De la manera en que vivió Lanzmann siempre me han llamado la atención dos cosas. Una la leí en su autobiografía, y es que, para la vida social, abogara por las reuniones de dos frente a los encuentros en grupos de tres o más personas. Estar cara a cara con una sola persona, argumentaba, permitía disfrutar en toda su riqueza y profundidad de la conversación, explotar a fondo la afinidad entre dos y no tener que aguar el contenido de lo dicho para situarlo en un punto medio, aceptable para las tres o más personas presentes que seguramente no entusiasmará a ninguna.
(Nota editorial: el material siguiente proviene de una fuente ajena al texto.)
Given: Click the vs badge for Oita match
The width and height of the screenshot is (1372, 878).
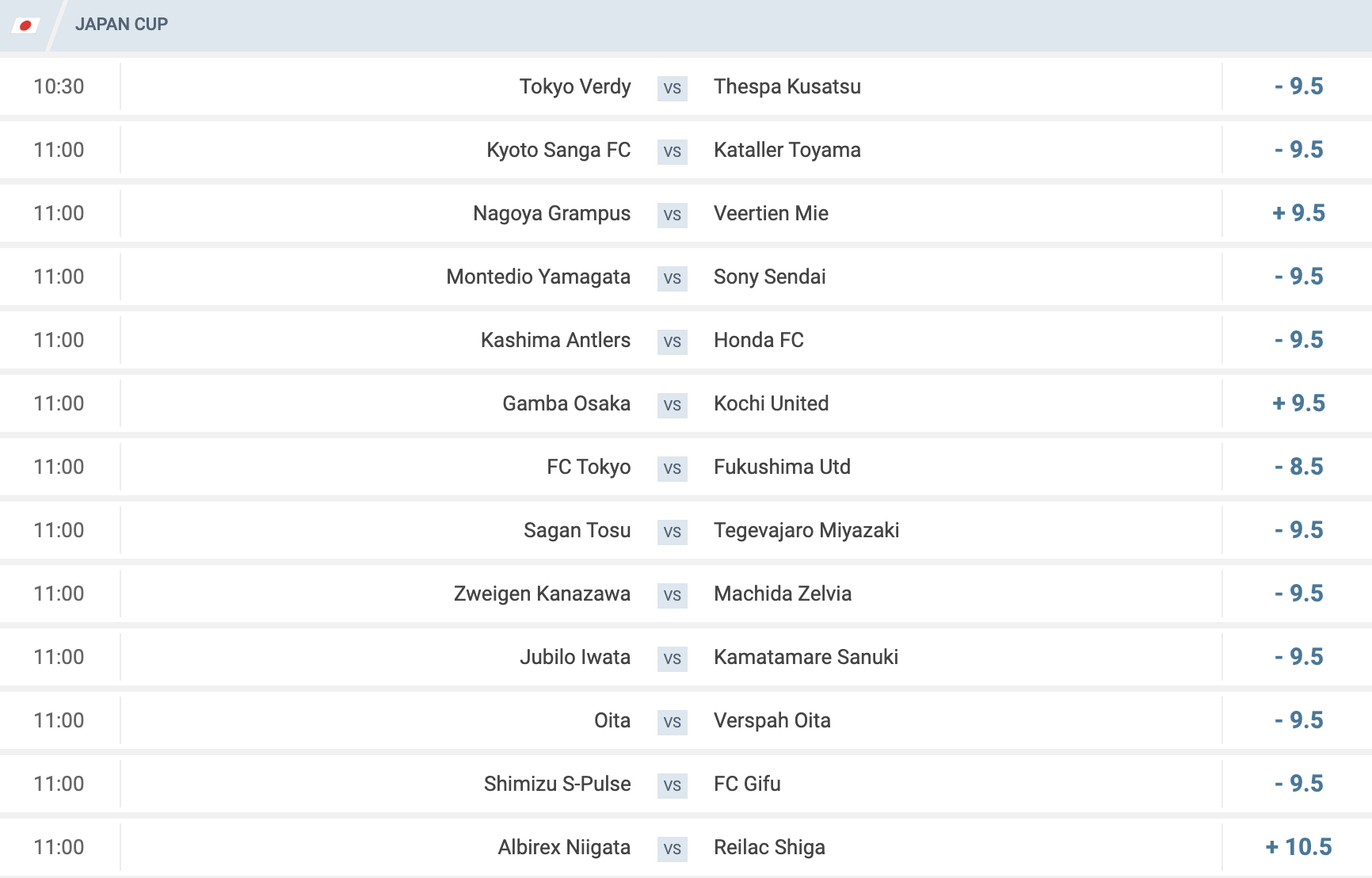Looking at the screenshot, I should click(673, 722).
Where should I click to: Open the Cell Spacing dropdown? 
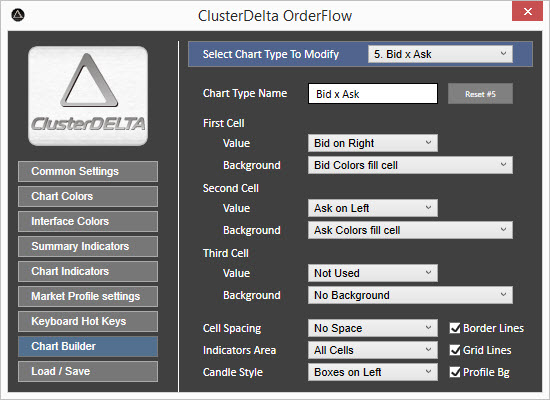click(373, 328)
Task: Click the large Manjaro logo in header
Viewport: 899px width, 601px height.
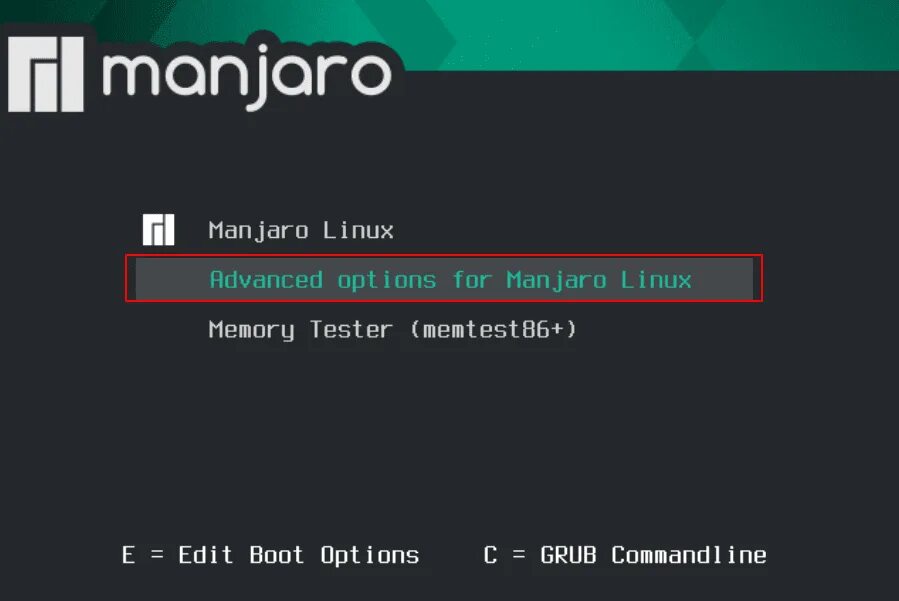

La otra está contenida en el prefacio que el propio Lanzmann escribió para La tumba del sublime nadador, una recopilación de sus textos periodísticos. Dice así:
Me he zambullido, ciertamente, a lo largo de toda mi vida, y no sólo en el mar. Las decisiones cruciales que me obligué a llevar a cabo las experimenté como inmersiones, saltos de cabeza en el vacío, todas las amarras largadas, compelido a vencer, o al menos a asumir, en caso contrario, las consecuencias que entrañara el fracaso. Tras la aparición de La liebre de la Patagonia [sus memorias] y la fanfarronada de mis cien vidas, cuántos desconocidos me han escrito o abordado diciéndome: "¡Oh, señor, qué suerte ha tenido usted, yo nunca podré tener una vida como la suya!". Yo les daba las gracias, pero no tenía ninguna receta que sugerirles, y además es que estaba convencido de que tenían razón: el lavado de cerebro generalizado y la domesticación meticulosa que son la norma, a día de hoy, de toda existencia, hacen que sean muy raros los candidatos a zambullirse. Hay que doblegarse, adaptarse a los moldes, llevar el paso, el mismo paso, cruel exigencia que conduce al suicidio a los que ansían la libertad por haberla soñado, presentido, sin haberla vivido nunca. No voy a poner aquí la lista de zambullidas que jalonan mi accidentada vida, cuya regla, tanto como el instinto, ha sido no rechazar nunca las propuestas y situaciones de riesgo, buscarlas en todo caso, y sentirme fatal y muy apesadumbrado si privilegiaba la prudencia, la seguridad, el calor del hogar.